-- Dataset records follows --

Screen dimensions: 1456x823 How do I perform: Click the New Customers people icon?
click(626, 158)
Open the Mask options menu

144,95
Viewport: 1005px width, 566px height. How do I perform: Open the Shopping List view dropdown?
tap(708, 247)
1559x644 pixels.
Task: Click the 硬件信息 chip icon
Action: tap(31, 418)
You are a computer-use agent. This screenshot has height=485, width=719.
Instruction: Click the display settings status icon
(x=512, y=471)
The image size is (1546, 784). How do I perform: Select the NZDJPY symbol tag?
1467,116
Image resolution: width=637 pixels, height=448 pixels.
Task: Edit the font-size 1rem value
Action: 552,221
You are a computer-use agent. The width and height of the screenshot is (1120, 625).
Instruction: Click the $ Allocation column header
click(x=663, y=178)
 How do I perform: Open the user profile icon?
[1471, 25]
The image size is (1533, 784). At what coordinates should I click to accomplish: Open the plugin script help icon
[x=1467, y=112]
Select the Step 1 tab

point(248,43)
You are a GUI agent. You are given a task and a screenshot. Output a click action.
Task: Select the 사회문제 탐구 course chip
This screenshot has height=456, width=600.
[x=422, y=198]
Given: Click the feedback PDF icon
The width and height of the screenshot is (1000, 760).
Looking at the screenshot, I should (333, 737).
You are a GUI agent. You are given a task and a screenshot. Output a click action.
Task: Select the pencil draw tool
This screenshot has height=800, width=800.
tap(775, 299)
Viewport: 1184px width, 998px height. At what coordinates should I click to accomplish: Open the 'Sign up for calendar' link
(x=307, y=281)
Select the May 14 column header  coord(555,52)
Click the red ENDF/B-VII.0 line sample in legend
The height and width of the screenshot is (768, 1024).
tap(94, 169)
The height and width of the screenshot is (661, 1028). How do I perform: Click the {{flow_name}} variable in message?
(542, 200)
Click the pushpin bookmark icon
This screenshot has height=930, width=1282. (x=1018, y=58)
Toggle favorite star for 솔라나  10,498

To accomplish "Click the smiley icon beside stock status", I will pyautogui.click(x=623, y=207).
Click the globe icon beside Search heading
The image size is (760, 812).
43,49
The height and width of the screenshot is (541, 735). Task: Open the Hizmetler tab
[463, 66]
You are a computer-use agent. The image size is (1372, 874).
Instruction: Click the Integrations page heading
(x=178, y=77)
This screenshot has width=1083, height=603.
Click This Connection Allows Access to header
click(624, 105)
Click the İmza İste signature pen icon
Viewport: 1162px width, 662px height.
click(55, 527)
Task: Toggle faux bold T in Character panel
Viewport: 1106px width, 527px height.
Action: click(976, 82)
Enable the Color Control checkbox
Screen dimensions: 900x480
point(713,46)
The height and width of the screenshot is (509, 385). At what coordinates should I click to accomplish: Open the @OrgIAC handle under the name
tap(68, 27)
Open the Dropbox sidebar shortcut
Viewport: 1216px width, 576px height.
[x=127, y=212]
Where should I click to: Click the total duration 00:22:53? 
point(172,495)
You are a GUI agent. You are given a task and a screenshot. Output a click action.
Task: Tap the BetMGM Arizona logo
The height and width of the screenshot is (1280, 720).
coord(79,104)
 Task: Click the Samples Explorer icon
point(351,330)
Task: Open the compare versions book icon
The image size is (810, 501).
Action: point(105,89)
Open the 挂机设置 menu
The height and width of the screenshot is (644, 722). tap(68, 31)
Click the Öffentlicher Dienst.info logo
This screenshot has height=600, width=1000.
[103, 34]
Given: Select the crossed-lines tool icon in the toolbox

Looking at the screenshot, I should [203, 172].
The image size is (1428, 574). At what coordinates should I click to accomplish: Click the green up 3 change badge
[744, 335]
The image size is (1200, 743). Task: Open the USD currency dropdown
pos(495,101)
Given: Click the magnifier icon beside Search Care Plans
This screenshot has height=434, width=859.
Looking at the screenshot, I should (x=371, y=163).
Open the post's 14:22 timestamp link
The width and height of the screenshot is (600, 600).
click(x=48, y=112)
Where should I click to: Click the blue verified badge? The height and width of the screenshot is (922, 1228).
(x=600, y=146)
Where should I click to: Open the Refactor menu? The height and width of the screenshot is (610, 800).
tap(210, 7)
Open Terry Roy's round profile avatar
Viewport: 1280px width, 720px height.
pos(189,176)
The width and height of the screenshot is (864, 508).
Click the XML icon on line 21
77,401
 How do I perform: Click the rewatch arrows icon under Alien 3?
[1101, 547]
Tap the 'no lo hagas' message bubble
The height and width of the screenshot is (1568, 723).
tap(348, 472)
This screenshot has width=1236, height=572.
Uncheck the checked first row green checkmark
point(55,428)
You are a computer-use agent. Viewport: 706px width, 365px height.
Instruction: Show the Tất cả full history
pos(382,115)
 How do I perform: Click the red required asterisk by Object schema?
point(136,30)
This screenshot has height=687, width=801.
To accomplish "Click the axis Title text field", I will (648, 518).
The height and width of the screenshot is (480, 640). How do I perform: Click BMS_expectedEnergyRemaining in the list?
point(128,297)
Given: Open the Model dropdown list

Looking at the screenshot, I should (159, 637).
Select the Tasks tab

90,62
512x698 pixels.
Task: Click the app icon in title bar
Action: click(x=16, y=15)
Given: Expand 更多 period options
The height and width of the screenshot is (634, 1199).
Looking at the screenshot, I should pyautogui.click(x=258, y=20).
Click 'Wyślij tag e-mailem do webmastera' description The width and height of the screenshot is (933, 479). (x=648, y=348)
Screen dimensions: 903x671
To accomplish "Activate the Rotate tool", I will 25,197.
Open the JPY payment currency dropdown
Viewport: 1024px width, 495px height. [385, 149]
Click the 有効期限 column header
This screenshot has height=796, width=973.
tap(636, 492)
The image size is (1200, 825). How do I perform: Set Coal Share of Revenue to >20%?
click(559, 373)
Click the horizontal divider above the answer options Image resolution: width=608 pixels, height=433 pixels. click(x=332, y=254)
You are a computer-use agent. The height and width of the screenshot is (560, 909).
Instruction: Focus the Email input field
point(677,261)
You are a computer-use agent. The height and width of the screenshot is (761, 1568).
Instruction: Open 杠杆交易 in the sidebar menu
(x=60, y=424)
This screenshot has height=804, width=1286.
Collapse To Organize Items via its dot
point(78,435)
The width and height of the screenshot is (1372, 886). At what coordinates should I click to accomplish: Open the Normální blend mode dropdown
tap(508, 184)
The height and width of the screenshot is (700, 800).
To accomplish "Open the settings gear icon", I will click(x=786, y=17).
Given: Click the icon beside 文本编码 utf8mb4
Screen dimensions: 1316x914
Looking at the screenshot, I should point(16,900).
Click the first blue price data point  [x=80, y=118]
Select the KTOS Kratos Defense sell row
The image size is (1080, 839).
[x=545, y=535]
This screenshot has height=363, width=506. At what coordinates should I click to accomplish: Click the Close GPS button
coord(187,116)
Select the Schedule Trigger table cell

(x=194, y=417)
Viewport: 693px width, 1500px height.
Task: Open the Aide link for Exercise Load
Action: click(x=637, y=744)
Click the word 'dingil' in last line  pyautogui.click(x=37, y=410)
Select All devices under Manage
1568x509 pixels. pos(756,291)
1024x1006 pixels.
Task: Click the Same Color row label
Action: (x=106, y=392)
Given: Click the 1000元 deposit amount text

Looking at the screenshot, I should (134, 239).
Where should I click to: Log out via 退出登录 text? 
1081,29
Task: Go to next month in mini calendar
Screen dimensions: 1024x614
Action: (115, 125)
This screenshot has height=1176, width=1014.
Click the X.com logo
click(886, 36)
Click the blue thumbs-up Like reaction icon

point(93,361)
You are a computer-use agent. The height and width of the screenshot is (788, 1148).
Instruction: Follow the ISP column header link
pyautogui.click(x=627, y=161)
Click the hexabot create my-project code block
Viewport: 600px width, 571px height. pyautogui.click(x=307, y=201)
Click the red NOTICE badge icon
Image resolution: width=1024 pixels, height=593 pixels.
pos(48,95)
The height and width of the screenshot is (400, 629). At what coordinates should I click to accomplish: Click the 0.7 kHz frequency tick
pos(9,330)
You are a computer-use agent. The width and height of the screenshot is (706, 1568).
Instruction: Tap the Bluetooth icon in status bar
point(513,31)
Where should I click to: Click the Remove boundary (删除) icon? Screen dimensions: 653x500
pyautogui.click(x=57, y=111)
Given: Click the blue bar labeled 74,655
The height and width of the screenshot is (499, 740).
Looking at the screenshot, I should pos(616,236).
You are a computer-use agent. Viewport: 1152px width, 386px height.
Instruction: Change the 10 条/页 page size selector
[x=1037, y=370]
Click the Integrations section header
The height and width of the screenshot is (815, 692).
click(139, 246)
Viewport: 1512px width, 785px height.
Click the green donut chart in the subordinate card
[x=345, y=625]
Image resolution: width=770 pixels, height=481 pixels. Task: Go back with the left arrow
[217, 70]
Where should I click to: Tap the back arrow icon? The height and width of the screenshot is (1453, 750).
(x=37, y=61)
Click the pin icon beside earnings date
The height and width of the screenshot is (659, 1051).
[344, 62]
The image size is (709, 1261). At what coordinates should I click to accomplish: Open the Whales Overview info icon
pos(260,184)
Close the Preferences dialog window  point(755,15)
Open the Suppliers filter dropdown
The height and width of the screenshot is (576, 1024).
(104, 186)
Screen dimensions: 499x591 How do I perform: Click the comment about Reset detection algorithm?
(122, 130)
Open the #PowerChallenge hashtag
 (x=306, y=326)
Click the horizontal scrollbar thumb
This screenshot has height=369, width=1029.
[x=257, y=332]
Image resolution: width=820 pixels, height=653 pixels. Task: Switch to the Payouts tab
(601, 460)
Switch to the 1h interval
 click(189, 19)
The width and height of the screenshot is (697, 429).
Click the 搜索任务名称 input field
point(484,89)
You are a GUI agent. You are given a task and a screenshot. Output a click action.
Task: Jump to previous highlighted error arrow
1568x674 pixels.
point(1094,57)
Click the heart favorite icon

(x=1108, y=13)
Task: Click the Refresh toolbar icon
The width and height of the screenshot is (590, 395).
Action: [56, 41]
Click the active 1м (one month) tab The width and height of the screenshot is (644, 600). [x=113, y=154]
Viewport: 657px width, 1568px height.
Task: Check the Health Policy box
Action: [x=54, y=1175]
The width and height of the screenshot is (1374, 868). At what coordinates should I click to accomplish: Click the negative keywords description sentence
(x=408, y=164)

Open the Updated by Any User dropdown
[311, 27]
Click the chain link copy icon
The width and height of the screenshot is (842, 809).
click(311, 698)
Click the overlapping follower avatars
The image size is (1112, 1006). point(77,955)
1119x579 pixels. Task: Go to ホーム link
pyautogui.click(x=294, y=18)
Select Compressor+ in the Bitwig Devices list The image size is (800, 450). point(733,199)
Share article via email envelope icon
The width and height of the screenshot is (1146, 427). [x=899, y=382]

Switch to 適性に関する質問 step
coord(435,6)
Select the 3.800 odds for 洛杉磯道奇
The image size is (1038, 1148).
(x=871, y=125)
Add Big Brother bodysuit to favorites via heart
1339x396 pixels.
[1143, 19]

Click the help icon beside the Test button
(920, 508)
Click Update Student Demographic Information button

-- Dataset records concluded --

> Task details: Every line with "Toggle" in it should be copied from the entries.

> Task answer:
Toggle favorite star for 솔라나  10,498
Task: Toggle faux bold T in Character panel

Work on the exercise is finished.